Object Types
type Example {
    foo: Foo!
    bar: Bar!
}

Optional and Required Fields

Lists

🚧
Preferably, don’t use nested lists. Using deeply nested lists breaks schema introspection since even schema introspection can’t circumvent the constant depth recursion that’s imposed on query execution in GraphQL.

Unique Identification

We recommend that every non-trivial type has a unique identifier. This helps GraphQL clients on frontend build their cache and will give you automatic UI updates in return. While it’s not explicitly mentioned in the GraphQL spec, we recommend adding a field called id of non-nullable type ID. All GraphQL clients recognize this field and use it for client-side caching.
id: ID!

Arguments

Fields that you define on a object type, may be passed arguments.
extend type Query {
    greeting(name: String!): String!
}
When you’re writing your argument definition, Litho will make sure to only suggest types that are suitable for use as an argument type. Since only input types are allowed, object types are automatically excluded from the list of suggestions.

Arguments with Default Values

Common Errors

E0100 Named type must exist.

> [Requirement 1] Copy the GraphQL schema text from "We recommend that" to "be passed arguments.", renaming "frontend" to "the front end" throughout.
The rows that follow have no connection to the GraphQL schema text above.

> [Supplied entries]
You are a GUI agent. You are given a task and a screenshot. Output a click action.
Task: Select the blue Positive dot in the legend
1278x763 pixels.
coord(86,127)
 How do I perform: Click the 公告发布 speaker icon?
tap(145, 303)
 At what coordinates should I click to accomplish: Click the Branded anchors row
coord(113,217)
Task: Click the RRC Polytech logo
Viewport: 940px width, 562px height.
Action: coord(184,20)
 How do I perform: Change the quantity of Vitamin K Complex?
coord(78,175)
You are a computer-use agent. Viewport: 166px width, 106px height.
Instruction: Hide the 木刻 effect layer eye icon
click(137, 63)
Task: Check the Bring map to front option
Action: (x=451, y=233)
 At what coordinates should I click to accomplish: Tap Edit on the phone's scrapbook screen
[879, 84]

...

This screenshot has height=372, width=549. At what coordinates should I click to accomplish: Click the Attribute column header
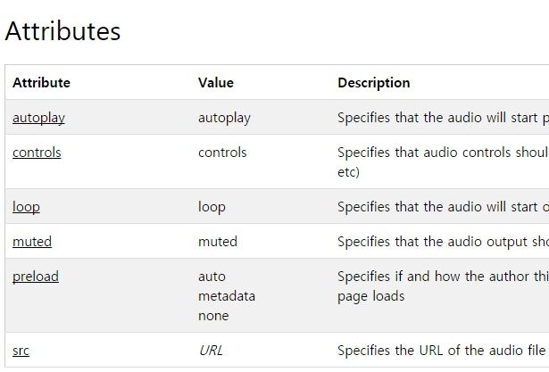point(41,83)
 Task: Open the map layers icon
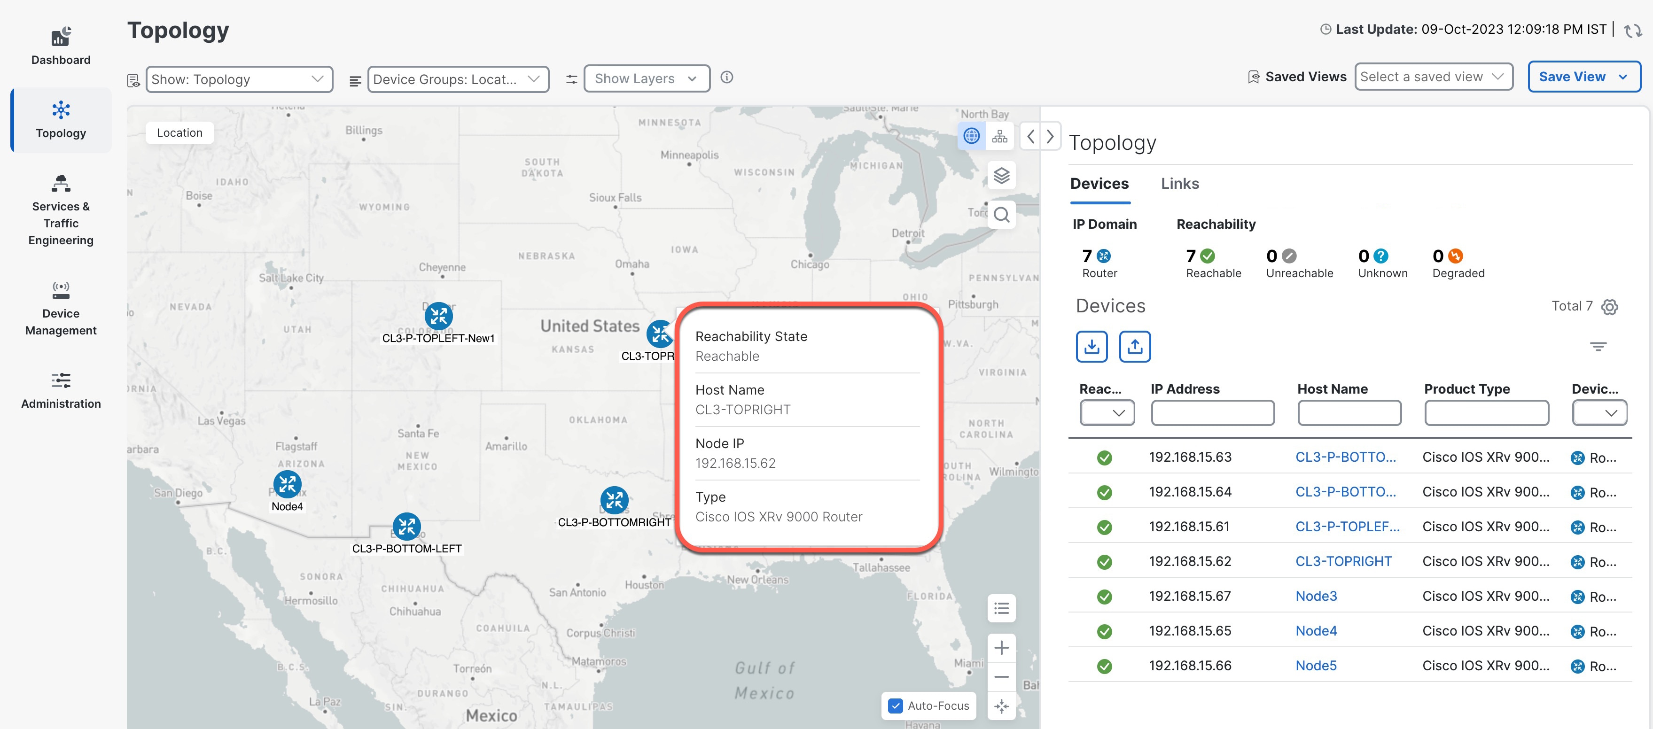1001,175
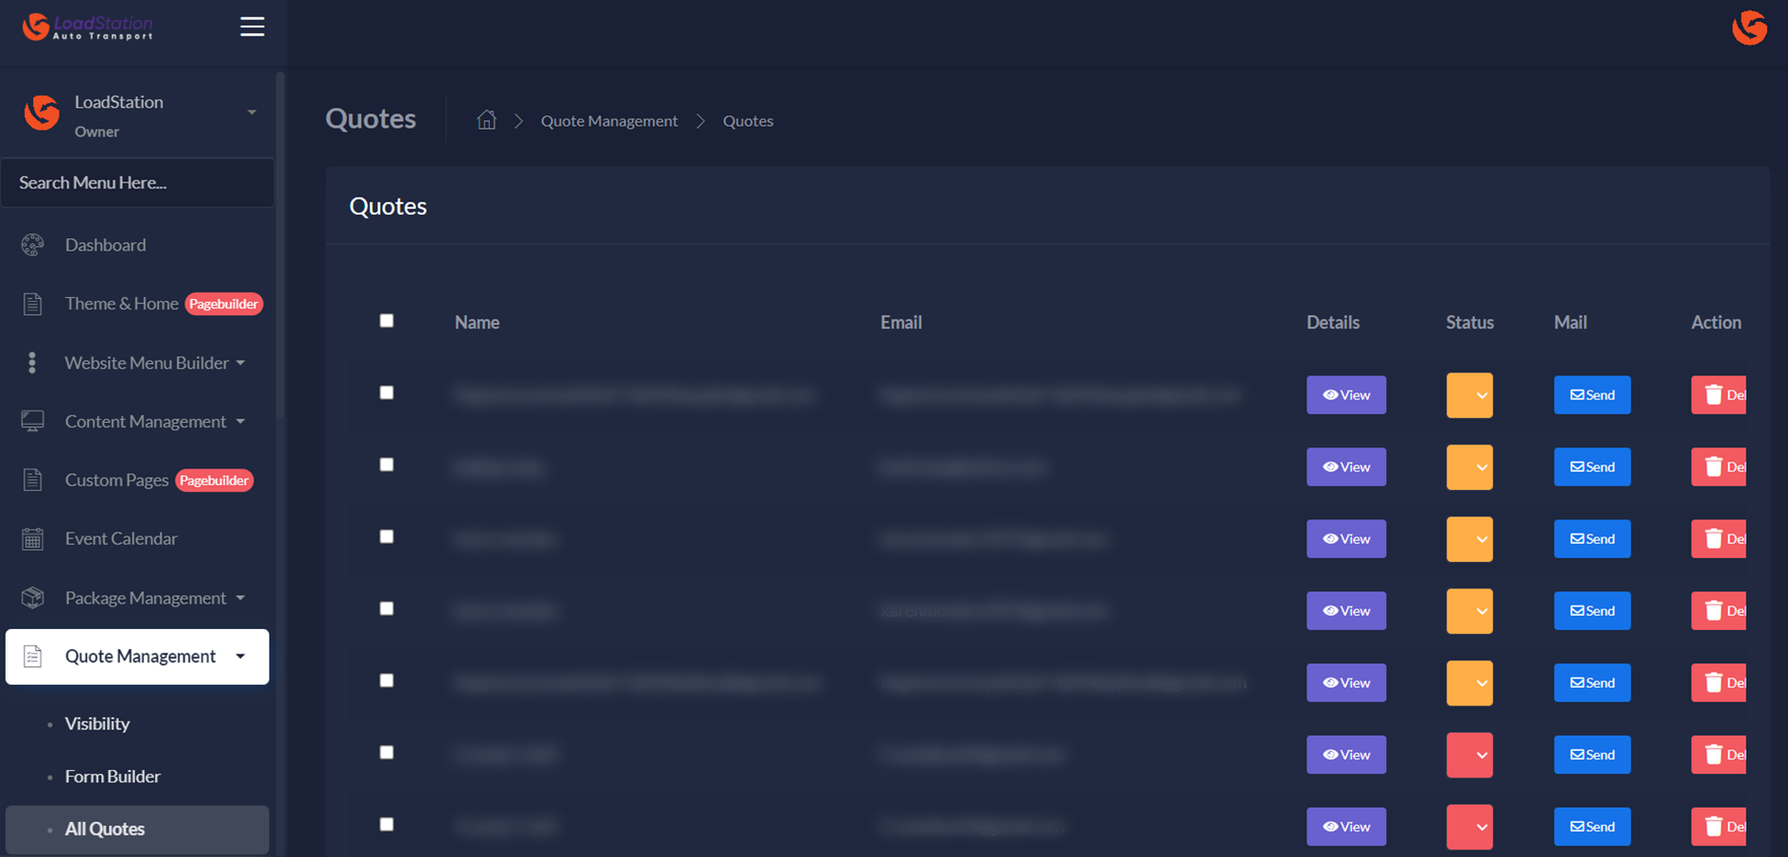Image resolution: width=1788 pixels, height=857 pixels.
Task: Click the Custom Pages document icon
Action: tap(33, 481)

> [Requirement 2] Identify every line in the rows that contains the string "agent", and copy each of those lines.

> [Complete response 1]
We recommend that every non-trivial type has a unique identifier. This helps GraphQL clients on the front end build their cache and will give you automatic UI updates in return. While it’s not explicitly mentioned in the GraphQL spec, we recommend adding a field called id of non-nullable type ID. All GraphQL clients recognize this field and use it for client-side caching.
id: ID!

Arguments

Fields that you define on a object type, may be passed arguments.

> [Complete response 2]
You are a GUI agent. You are given a task and a screenshot. Output a click action.
You are a computer-use agent. Viewport: 166px width, 106px height.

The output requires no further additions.